Say you are a rock star making $100k/yr. After taxes, in CA, that's ~$60k/yr.
If you are single and super-cheap (i.e. celibate), you can live acceptably on
about 30k. Thus, you build 30k/yr in capital.

Say you need $3k/mo bare minimum, pre-tax, to retire, and refuse to draw down
on capital. At a 5% return you will need $720k. It will take 20+ years to get
there, assuming you survive as a corporate cog for that long, which is
unlikely, given competition from emerging markets.

Of course, if you ever get married and have a family, this won't work at all.
And if Wall St somehow takes 30% of your portfolio one year, you are in
serious trouble.

Now, instead, say you quit working for The Man, and build a service priced at
$10/mo. You have the tech background already, and work hard to learn the
necessary ops, marketing, sales, and other skills. You automate everything.
You work from home (saving 1 hr/day commute), have excellent margin, no
employees, etc. With a web app, to hit $3k/mo, you probably only need to
average 400-500 paying customers.

There are several billion people on the Internet. You just need 500.

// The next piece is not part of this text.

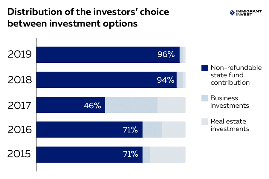Select the 2017 real estate bar segment
Viewport: 269px width, 179px height.
(x=171, y=105)
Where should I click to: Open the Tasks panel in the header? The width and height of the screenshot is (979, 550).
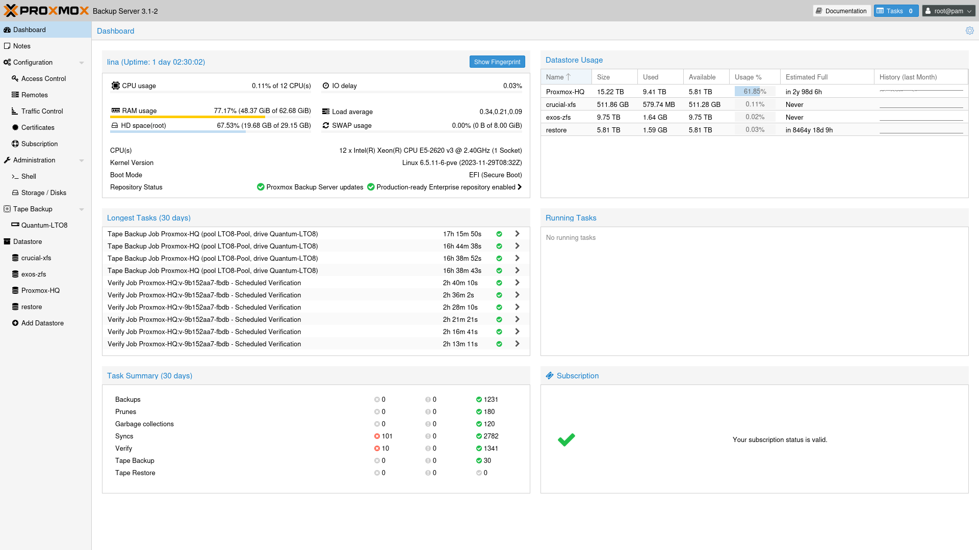coord(895,11)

Sure, a business producing $3k/mo after expenses is not exactly equal to
having $720k in liquid investments. It's much less liquid, requires more of
your time, faces competition, etc. But it also has some advantages, such as
the potential for very rapid growth.

Most importantly, it scales: you can build more than 1 app. So even though
you'll probably fail a lot before success, you're probably still better off.

I wish somebody told me this 10 years ago.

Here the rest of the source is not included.